Un bon article dans le Monde :
http://www.lemonde.fr/web/article/0,1-0 ... 080,0.html
Dans des affaires aussi anciennes et aussi passionnelles que l'affaire Seznec, la justice a toujours le choix. S'obstiner ou faire preuve d'humanité. Comme elle n'aime pas se contredire, elle a pris le risque de se voir reprocher son inhumanité. Cela faisait la quatorzième fois que la justice était saisie d'une requête destinée à réhabiliter Guillaume Seznec, condamné le 4 novembre 1924 aux travaux forcés à perpétuité par la cour d'assises du Finistère pour le meurtre d'un ami, Pierre Quemeneur, conseiller général de Sizun. Quatre-vingt- deux ans que lui-même et ses descendants se sont battus pour faire reconnaître son innocence.
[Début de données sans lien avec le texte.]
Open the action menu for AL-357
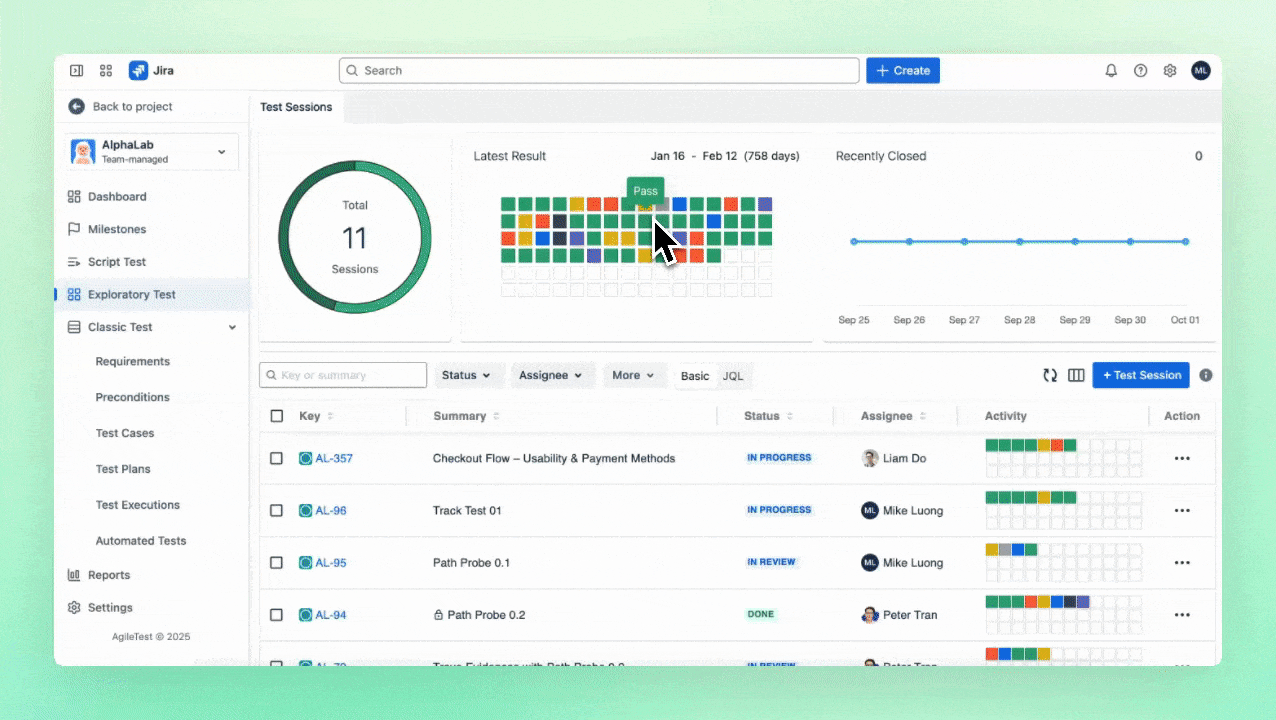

Au fil des années, l'affaire Seznec a quitté le terrain du droit, des faits et de leur interprétation, pour devenir le symbole de la bonne - ou mauvaise volonté - de la justice à reconnaître ses erreurs. Les politiques ont beaucoup oeuvré dans ce sens en adoptant en 1989 une loi assouplissant les conditions de révision des affaires criminelles, la "loi Seznec". En 2001, Marylise Lebranchu, alors ministre de la justice et élue socialiste du Finistère, avait elle-même déposé la requête que les magistrats de la Cour de révision ont rejetée jeudi.
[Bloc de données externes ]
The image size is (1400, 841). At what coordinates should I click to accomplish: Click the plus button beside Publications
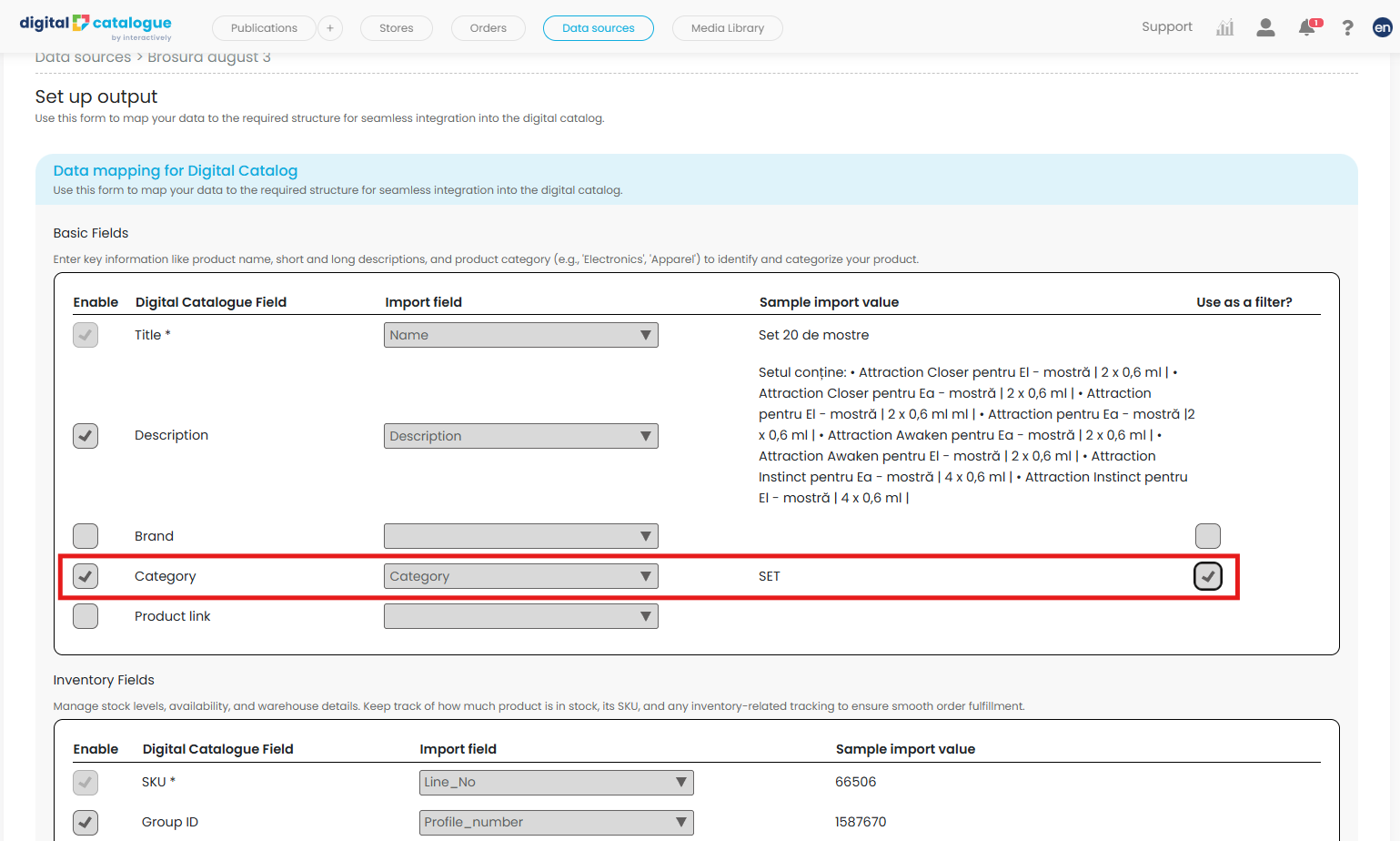point(330,28)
Les politiques n'ont pas été entendus. Ni l'opinion, émue par l'obstination et la passion mises par Denis Le Her-Seznec à obtenir la réhabilitation de son grand-père. A lire attentivement les quarante pages de la décision rendue publique jeudi, on pourrait avoir le sentiment que la Cour de révision répond point par point, de manière argumentée, aux demandes des requérants. Ce n'est pas si évident. Les magistrats font fi, à plusieurs reprises, de certains éléments troublants qui auraient pu les inciter à rendre une décision inverse. Le 5 octobre, lorsque la Cour de révision s'est réunie pour entendre les ultimes arguments des uns et des autres, ces éléments avaient ainsi conduit le représentant du parquet à demander que la mémoire de Guillaume Seznec fût réhabilitée, au bénéfice du doute.
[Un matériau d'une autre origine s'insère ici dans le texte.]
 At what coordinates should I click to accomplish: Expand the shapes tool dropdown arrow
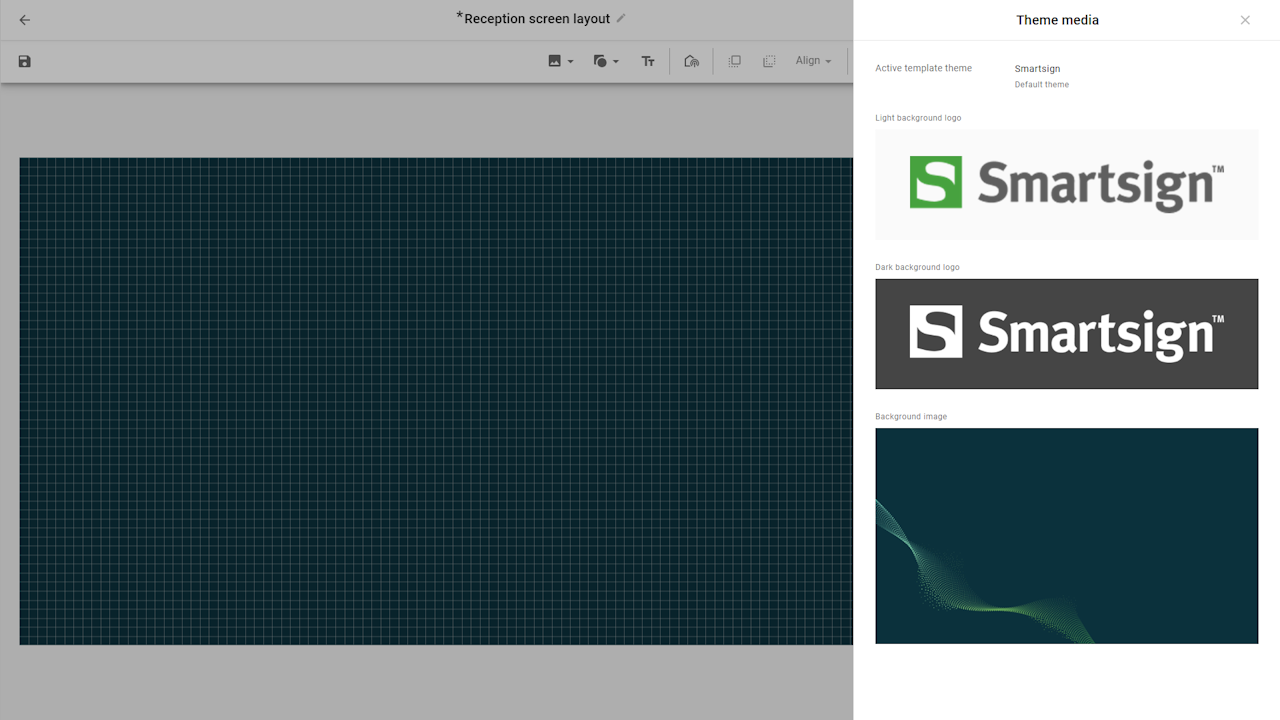616,62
Il n'y a pas de fait nouveau permettant de blanchir l'ancien négociant en bois de Morlaix, a tranché la Cour. Que les débats au sein de cette formation collégiale aient été serrés importe peu. Le résultat est là. La justice suscite, une nouvelle fois, le doute sur sa capacité à être à l'écoute des petits. Parmi ceux qui entouraient Denis Seznec jeudi à la Cour de cassation figuraient Patrick Dils, innocenté du double meurtre de Montigny-lès-Metz, et trois condamnés de l'affaire d'Outreau, innocentés eux aussi. Leur présence symbolique démontre à nouveau que la justice est prête à condamner un innocent plutôt que de donner le sentiment de céder à l'opinion ou à la pression médiatique. Cette démonstration serait plus convaincante si l'indépendance de la justice n'était trop souvent mise en doute lorsqu'elle se mêle de juger les puissants.